▶ 取り組む課題
**a)** 資本家に関する文章をもとに、次の問いに答えてください。
(i) 機能資本家とは、どのような人を指すと述べられていますか。
(ii) 無機能資本家とは、どのような人を指すと述べられていますか。
(iii) 資本家とほぼ同義だと考えてよいとされている語は何ですか。
**b)** 資本家に関する文章のうち、「それに対し無機能資本家とは、」から始まり「投資家が経営をしない場合は無機能資本家で、経営をする場合は機能資本家です。」で終わる部分を、一字も変えずに書き出してください。
**c)** 資本家に関する文章を、途切れた箇所の後から書き進めてください。

▶ 提示文章
────

このパイロット(経営者)のことを私は資本家(機能資本家)と言っていましたが、これは私の勘違いでした。

機能資本家とは、企業を所有し、かつ経営もする人のことを言うようです。

中小企業の社長は所有も経営もしていることが多いので、機能資本家ですね。

それに対し無機能資本家とは、企業を所有するが経営はしない人、株の配当で生活しているような人のことです。

私の意図はパイロット=企業を所有しない経営者であり、つまり資本家ではありません。

パイロットの話で機能資本家については書いた。いずれ無機能資本家について書こう」などと考えていましたが、実は資本家について全く書いていなかったことになります。

資本家というのは投資家とほぼ同義だと考えていいでしょう。

投資家が経営をしない場合は無機能資本家で、経営をする場合は機能資本家です。

資本家とは“投資”をする人のことなのです。

今回の記事では、“投資”という言葉の定義を改めて考え直すことで、資本家という存在について考察します。

────

▶ 提供資料
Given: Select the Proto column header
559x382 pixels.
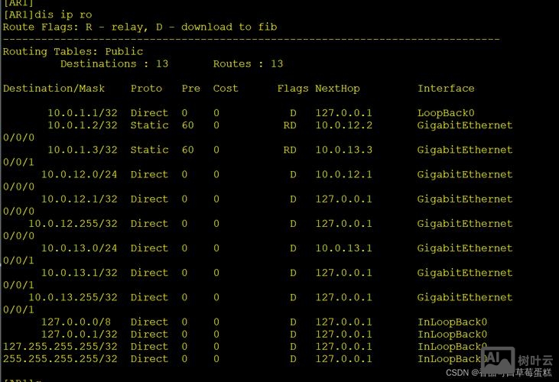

────

▶ 課題別の解答
**a)**
(i) 企業を所有し、かつ経営もする人
(ii) 企業を所有するが経営はしない人、株の配当で生活しているような人
(iii) 投資家

**b)**
それに対し無機能資本家とは、企業を所有するが経営はしない人、株の配当で生活しているような人のことです。

私の意図はパイロット=企業を所有しない経営者であり、つまり資本家ではありません。

パイロットの話で機能資本家については書いた。いずれ無機能資本家について書こう」などと考えていましたが、実は資本家について全く書いていなかったことになります。

資本家というのは投資家とほぼ同義だと考えていいでしょう。

投資家が経営をしない場合は無機能資本家で、経営をする場合は機能資本家です。

**c)**
 

投資とは何か

そもそも投資とは何でしょうか。

“投資”という文字から考えれば、資(お金)を投げることです。

つまり、お金を投げる(=他者に渡す)ことが投資だということになります。

しかしもちろん、お金を投げるだけで何も返ってこなければ投資になりませんから、なんらかのリターンが必要です。

お金を投げる相手は企業であることが多いですから、ひとまず以下のように定義しましょう。

<暫定定義1>
投資とは、リターンを得ることを目的として企業にお金を投げることである。

配当を得ることを目的として企業に出資すれば投資ですし、金利を得ることを目的として企業にお金を貸せば(あるいは社債を買えば)これも投資です。

単純な贈与や寄付として誰かにお金を渡すことは投資ではありません。

当たり前ですね。

 

住宅ローンの貸し付けは投資か?

さて、リターンを得る目的でお金を投げる相手としては、企業の他には何があるでしょうか。

法人にしていない個人事業主なども企業に含まれるとすれば、企業に含まれないのは事業を行わない個人、主に労働者ですね。

労働者にお金を投げる状況を考えると、たとえばサラリーマンに住宅ローンを貸すようなケースです。

これは投資に含めるべきでしょうか。

リターンである金利は労働による賃金から支払われますが、住宅ローンを借りたことによって労働が出来るようになったわけではありませんよね。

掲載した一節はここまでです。